**** Supplied records ****
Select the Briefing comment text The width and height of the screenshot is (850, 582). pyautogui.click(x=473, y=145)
****
**** Supplied records ****
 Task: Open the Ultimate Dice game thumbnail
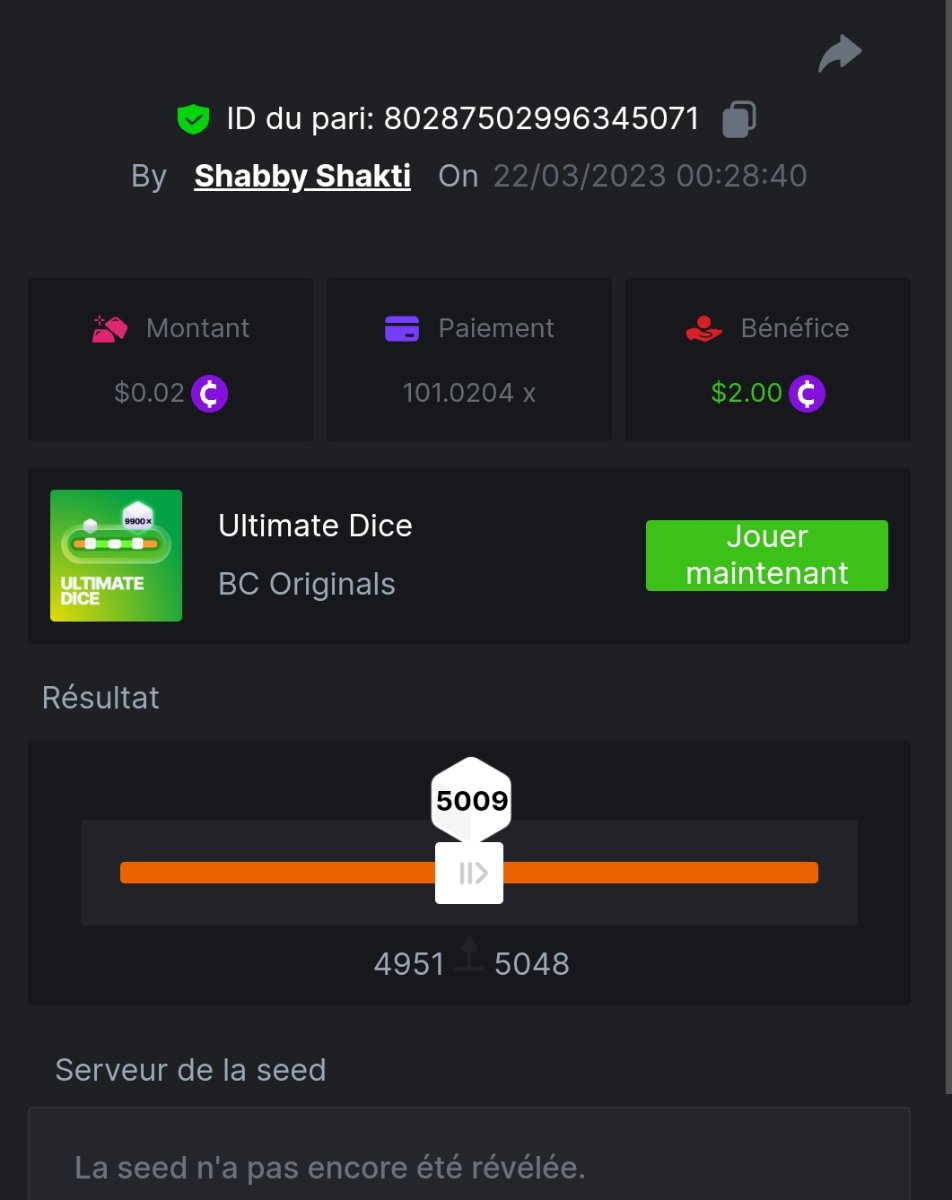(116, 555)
****
**** Supplied records ****
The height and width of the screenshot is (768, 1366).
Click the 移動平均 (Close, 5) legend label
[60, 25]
****
▸ **Exercise brief**:
Gather all lines from the records above in which "screenshot" appears.

▸ **Task response**:
Select the Briefing comment text The width and height of the screenshot is (850, 582). pyautogui.click(x=473, y=145)
The height and width of the screenshot is (768, 1366).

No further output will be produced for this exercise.